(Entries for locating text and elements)
---

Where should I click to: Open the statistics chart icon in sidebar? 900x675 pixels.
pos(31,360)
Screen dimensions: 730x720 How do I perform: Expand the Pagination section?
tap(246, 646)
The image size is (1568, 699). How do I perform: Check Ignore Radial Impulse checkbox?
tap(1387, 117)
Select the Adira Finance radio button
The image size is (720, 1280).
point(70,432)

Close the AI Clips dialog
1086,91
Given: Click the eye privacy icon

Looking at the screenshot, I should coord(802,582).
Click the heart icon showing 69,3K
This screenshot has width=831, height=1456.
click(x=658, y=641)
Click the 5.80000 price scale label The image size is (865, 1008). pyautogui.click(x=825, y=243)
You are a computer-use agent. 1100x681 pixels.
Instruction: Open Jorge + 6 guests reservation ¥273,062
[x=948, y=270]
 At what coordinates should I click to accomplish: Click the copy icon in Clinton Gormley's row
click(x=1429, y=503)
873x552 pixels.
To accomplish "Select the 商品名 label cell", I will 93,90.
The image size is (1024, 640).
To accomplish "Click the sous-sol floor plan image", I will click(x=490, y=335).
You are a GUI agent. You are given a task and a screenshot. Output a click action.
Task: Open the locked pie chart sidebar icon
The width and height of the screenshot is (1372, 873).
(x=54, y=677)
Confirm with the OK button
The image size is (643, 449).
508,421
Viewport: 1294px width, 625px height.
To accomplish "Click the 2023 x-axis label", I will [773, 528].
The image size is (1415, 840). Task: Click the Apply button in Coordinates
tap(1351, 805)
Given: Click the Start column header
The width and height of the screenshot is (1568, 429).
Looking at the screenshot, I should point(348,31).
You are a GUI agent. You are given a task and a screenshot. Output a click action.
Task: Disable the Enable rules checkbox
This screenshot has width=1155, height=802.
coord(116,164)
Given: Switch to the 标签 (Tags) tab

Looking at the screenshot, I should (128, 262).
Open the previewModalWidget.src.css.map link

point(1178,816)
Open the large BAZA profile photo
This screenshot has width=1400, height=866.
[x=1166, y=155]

---

JOB ::
Reproduce the lines of every entry above without any changes.

SOLUTION ::
Where should I click to: Open the statistics chart icon in sidebar? 900x675 pixels.
pos(31,360)
Screen dimensions: 730x720 How do I perform: Expand the Pagination section?
tap(246, 646)
The image size is (1568, 699). How do I perform: Check Ignore Radial Impulse checkbox?
tap(1387, 117)
Select the Adira Finance radio button
The image size is (720, 1280).
point(70,432)

Close the AI Clips dialog
1086,91
Given: Click the eye privacy icon

Looking at the screenshot, I should coord(802,582).
Click the heart icon showing 69,3K
This screenshot has width=831, height=1456.
click(x=658, y=641)
Click the 5.80000 price scale label The image size is (865, 1008). pyautogui.click(x=825, y=243)
You are a computer-use agent. 1100x681 pixels.
Instruction: Open Jorge + 6 guests reservation ¥273,062
[x=948, y=270]
 At what coordinates should I click to accomplish: Click the copy icon in Clinton Gormley's row
click(x=1429, y=503)
873x552 pixels.
To accomplish "Select the 商品名 label cell", I will 93,90.
The image size is (1024, 640).
To accomplish "Click the sous-sol floor plan image", I will click(x=490, y=335).
You are a GUI agent. You are given a task and a screenshot. Output a click action.
Task: Open the locked pie chart sidebar icon
The width and height of the screenshot is (1372, 873).
(x=54, y=677)
Confirm with the OK button
The image size is (643, 449).
508,421
Viewport: 1294px width, 625px height.
To accomplish "Click the 2023 x-axis label", I will [773, 528].
The image size is (1415, 840). Task: Click the Apply button in Coordinates
tap(1351, 805)
Given: Click the Start column header
The width and height of the screenshot is (1568, 429).
Looking at the screenshot, I should point(348,31).
You are a GUI agent. You are given a task and a screenshot. Output a click action.
Task: Disable the Enable rules checkbox
This screenshot has width=1155, height=802.
coord(116,164)
Given: Switch to the 标签 (Tags) tab

Looking at the screenshot, I should (128, 262).
Open the previewModalWidget.src.css.map link

point(1178,816)
Open the large BAZA profile photo
This screenshot has width=1400, height=866.
[x=1166, y=155]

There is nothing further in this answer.